Aturan di Sekolah Hambat Sikap Toleransi pada Siswa

Priska Sari Pratiwi | CNN Indonesia
Rabu, 25 Mei 2016 02:50 WIB
Federasi Serikat Guru Indonesia menilai sekolah tak bisa memaksakan siswa untuk memiliki pemahaman yang sama pada satu agama tertentu.
Federasi Serikat Guru Indonesia menilai sekolah tak bisa memaksakan siswa untuk memiliki pemahaman yang sama pada satu agama tertentu. (CNN Indonesia/Aulia Bintang Pratama)
Jakarta, CNN Indonesia -- Sejumlah aturan di sekolah dianggap menghambat sikap toleransi beragama di kalangan siswa. Adanya aturan wajib mengenakan pakaian muslim pada hari Jumat dianggap tak sesuai diterapkan di beberapa sekolah negeri.

Sekretaris Jenderal Federasi Serikat Guru Indonesia (FSGI) Retno Listyarti mengatakan, aturan yang dibuat sekolah bagi siswa itu cenderung tak masuk akal.

"Kalau memang mau buat aturan wajib pakaian muslim ya buat saja sekolah agama. Kalau di sekolah negeri mau menerapkan seperti itu ya enggak bisa," ujar Retno dalam diskusi di Cikini, Jakarta Pusat, Selasa (24/5).

ADVERTISEMENT

SCROLL TO CONTINUE WITH CONTENT

Dia juga mengkritik adanya aturan wajib membaca Al-quran sebelum memulai pelajaran di beberapa sekolah negeri. Menurutnya, sekolah tak bisa memaksakan siswa untuk memiliki pemahaman yang sama pada satu agama tertentu.

Hal inilah, kata Retno, yang belum banyak dilakukan oleh guru saat mengajar di sekolah. Dia menyebutkan, pelajaran Pendidikan Kewarganegaraan yang mestinya menjadi sarana untuk mengajarkan sikap toleransi pada siswa, justru bertentangan karena guru menggunakan kitab suci sebagai pembenaran atas apa yang mereka ajarkan di sekolah.

ADVERTISEMENT

"Kita ini harusnya membangun toleransi. Kalau ada siswa yang berbeda pandangan jangan disalahkan. Biarkan bersikap terbuka, kalau salah baru diluruskan," katanya.

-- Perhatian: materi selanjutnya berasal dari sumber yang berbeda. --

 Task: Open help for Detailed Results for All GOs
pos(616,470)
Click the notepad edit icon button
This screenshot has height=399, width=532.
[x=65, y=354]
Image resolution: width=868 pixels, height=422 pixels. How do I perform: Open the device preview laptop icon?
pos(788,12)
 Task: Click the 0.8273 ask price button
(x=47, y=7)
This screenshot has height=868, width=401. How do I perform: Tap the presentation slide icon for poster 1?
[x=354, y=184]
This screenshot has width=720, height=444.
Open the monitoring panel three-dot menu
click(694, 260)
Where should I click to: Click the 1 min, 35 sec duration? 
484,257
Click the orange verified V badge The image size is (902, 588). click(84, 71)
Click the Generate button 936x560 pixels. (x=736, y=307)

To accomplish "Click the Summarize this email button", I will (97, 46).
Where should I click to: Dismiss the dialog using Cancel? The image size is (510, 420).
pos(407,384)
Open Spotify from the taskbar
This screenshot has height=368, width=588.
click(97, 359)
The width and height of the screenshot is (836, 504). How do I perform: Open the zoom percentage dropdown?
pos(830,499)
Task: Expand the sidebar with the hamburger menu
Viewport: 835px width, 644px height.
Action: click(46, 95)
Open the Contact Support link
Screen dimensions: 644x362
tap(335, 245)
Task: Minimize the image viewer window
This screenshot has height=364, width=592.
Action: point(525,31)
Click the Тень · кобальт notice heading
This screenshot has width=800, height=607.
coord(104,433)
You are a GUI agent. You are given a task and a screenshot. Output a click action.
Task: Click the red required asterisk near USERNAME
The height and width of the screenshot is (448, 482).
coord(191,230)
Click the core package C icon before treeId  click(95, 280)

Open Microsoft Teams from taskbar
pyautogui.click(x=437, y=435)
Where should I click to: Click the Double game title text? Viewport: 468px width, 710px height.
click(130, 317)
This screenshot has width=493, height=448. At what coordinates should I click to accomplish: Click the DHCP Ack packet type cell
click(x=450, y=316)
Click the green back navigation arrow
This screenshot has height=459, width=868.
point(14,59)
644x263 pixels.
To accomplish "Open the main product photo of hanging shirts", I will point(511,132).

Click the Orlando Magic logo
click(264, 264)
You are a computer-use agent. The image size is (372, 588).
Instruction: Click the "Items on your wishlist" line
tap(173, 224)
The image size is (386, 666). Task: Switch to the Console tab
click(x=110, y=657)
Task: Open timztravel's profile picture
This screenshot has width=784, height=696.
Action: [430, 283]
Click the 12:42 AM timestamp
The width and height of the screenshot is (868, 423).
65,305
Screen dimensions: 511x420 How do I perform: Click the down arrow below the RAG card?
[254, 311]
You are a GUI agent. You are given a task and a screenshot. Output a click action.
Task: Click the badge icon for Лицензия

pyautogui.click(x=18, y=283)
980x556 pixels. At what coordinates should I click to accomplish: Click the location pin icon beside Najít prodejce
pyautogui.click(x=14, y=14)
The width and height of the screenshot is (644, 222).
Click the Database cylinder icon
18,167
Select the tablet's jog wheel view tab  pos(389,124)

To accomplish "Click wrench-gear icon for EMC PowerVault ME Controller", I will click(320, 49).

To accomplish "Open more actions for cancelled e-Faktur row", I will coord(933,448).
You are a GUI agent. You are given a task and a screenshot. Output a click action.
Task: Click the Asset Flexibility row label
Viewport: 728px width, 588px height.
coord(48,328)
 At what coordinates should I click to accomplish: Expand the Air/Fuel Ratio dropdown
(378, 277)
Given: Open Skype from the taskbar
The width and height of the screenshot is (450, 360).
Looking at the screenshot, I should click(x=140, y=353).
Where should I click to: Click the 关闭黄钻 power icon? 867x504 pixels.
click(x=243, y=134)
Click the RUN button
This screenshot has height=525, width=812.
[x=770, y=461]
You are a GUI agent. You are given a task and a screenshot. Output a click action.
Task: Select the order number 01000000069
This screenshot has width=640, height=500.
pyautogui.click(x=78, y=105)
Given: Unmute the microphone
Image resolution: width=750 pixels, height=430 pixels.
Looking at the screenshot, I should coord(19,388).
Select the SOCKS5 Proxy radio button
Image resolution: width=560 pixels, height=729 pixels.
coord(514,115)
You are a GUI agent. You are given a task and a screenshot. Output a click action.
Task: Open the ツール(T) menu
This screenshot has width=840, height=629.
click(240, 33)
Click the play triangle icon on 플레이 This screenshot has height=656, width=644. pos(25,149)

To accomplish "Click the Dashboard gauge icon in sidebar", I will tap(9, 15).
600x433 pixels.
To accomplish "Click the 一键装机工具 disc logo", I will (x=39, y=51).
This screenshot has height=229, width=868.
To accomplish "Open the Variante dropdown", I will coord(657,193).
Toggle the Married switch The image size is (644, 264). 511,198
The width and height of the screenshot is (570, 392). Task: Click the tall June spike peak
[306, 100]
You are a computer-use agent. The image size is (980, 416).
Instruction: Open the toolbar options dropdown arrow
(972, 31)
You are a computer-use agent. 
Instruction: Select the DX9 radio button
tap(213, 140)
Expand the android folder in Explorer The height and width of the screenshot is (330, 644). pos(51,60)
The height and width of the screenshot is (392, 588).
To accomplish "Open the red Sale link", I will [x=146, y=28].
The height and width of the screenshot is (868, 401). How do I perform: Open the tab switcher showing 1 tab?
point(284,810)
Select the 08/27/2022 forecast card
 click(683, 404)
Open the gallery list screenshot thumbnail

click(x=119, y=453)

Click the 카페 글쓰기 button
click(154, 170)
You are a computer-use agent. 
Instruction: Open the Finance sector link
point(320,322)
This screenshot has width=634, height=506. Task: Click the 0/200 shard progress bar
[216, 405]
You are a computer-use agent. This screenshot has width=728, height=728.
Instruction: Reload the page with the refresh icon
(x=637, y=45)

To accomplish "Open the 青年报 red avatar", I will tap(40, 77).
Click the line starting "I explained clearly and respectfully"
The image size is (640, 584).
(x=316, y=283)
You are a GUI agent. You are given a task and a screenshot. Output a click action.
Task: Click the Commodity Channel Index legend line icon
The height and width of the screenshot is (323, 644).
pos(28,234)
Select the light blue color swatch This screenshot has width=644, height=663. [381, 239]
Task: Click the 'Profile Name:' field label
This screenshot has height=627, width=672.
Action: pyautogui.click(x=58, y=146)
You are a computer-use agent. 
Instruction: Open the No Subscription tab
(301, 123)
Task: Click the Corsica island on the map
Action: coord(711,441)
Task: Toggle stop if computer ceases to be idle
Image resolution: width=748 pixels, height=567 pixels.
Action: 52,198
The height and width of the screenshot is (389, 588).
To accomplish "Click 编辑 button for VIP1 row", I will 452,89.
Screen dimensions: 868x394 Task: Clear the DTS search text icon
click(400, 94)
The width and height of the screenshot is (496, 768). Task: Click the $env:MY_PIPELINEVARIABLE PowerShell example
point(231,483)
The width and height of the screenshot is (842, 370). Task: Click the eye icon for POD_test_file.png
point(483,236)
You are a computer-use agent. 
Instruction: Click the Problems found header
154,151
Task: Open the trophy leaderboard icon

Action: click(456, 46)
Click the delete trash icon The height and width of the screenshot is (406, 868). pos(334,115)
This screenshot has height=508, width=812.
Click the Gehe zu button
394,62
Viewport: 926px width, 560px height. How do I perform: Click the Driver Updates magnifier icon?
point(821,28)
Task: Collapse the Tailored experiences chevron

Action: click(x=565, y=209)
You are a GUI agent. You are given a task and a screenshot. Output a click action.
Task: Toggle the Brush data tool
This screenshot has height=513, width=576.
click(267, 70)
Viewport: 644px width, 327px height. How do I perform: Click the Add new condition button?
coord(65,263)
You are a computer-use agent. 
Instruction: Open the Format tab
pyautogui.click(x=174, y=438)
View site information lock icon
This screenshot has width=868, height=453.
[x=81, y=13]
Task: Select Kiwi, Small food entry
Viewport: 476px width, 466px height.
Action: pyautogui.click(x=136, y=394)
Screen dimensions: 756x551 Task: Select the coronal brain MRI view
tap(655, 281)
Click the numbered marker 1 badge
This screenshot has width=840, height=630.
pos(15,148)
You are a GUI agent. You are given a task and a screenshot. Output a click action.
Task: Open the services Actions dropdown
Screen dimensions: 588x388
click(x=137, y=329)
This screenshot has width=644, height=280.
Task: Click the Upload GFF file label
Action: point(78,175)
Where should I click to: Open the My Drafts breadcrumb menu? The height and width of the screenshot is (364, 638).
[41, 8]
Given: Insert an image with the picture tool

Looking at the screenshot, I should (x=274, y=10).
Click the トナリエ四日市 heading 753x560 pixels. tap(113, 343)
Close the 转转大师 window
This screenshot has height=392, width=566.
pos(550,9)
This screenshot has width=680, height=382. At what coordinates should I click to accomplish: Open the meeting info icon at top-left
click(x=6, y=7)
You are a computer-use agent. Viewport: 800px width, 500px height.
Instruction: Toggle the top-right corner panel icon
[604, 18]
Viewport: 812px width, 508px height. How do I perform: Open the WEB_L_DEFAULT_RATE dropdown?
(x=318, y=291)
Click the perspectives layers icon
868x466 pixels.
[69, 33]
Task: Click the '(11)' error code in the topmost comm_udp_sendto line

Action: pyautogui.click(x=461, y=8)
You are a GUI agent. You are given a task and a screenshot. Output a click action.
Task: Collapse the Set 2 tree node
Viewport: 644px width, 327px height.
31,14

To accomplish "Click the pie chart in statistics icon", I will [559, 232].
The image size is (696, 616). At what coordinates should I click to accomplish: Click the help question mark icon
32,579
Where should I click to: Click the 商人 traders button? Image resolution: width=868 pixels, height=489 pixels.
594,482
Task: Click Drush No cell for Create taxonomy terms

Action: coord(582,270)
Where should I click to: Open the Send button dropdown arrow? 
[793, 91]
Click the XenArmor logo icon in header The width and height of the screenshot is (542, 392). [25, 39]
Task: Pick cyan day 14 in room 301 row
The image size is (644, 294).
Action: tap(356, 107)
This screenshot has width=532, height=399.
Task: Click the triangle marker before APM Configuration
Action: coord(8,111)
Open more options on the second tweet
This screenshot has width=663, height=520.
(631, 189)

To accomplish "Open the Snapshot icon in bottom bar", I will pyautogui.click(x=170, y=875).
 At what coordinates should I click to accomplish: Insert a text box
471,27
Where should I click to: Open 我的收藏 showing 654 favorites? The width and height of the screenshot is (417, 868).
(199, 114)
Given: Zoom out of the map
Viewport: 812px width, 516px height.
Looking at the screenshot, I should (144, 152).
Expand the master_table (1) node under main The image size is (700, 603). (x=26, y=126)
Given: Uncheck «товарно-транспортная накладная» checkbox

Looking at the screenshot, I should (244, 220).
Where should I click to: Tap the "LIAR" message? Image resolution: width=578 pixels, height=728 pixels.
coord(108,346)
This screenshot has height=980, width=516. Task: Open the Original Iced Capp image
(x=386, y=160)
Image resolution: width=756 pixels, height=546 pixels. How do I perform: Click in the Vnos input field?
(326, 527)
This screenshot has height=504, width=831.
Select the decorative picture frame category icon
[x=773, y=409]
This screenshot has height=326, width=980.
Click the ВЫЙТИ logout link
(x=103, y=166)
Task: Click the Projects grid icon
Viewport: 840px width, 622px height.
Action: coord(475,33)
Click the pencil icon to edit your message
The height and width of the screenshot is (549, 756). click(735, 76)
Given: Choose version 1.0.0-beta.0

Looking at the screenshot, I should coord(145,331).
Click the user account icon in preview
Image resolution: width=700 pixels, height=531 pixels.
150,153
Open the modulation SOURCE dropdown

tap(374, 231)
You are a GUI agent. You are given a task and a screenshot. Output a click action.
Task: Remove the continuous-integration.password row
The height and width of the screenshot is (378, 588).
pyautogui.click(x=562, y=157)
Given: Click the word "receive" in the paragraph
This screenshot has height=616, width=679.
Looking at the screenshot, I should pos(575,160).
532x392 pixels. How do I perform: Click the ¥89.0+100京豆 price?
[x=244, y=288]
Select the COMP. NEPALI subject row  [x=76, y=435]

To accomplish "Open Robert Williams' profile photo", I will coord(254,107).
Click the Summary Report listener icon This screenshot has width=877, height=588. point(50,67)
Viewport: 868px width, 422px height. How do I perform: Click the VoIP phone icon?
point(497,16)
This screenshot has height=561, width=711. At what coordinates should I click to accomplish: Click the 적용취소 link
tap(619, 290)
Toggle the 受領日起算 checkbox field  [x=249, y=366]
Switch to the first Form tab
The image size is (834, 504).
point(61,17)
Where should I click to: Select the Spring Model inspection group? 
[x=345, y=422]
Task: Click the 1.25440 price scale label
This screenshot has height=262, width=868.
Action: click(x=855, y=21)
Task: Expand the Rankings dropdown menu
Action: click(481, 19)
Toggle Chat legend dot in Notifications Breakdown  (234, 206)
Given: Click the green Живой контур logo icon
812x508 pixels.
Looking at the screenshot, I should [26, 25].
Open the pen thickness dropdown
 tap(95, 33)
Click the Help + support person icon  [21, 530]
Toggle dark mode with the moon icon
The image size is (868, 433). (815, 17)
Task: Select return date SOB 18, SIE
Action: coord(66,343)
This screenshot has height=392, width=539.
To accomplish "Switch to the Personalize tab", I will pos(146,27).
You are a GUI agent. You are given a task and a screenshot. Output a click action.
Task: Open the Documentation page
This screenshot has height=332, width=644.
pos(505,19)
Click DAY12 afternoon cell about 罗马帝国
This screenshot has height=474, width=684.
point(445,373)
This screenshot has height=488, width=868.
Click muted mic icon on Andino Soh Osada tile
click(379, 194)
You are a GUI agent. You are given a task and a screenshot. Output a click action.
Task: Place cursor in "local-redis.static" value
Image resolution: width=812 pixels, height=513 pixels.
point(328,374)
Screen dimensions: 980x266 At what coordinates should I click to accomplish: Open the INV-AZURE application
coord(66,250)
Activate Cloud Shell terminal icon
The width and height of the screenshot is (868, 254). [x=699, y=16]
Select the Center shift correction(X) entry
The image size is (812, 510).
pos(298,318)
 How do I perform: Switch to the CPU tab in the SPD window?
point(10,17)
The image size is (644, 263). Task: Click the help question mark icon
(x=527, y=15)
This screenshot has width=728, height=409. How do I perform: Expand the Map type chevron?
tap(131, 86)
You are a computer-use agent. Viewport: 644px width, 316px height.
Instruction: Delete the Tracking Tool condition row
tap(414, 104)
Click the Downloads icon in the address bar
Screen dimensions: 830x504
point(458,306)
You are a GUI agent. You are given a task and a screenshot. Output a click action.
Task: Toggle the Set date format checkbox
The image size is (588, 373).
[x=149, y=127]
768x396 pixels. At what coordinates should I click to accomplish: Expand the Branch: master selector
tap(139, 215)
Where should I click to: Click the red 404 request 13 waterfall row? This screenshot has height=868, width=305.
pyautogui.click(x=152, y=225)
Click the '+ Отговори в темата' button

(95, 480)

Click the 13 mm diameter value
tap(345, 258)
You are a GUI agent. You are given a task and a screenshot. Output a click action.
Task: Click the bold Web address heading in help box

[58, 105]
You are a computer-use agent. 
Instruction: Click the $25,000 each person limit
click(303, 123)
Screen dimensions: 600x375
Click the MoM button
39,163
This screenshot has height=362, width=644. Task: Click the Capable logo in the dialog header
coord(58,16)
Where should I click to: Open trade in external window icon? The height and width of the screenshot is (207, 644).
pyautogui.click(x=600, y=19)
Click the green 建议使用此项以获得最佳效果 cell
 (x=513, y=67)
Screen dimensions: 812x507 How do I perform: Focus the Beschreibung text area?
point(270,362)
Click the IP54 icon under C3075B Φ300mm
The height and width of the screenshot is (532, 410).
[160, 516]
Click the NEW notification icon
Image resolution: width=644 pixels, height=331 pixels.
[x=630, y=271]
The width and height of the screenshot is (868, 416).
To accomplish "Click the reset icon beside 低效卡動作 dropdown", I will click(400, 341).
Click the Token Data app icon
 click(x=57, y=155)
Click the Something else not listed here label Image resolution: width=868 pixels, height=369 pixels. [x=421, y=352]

Namun Retno meyakini sebagian besar siswa SMA saat ini masih memiliki sikap toleransi beragama pada orang lain. Hal ini sesuai dengan penelitian Setara Institute tentang tingkat toleransi pada siswa SMA di Jakarta dan Bandung tahun 2016.

Hasil survei dari 760 responden siswa menunjukkan 61,6 persen siswa memiliki sikap toleransi, 35,7 persen siswa memiliki sikap intoleran pasif atau sebatas pikiran, 2,4 persen siswa memiliki sikap intoleran aktif atau sampai pada tahap tidak suka, dan 0,3 persen berpotensi menjadi teroris.

Survei ini dilakukan secara acak di 106 sekolah di Jakarta dan 65 sekolah di Bandung. Sebagian besar responden beragama Islam dengan proporsi 57 persen laki-laki dan 43 persen perempuan.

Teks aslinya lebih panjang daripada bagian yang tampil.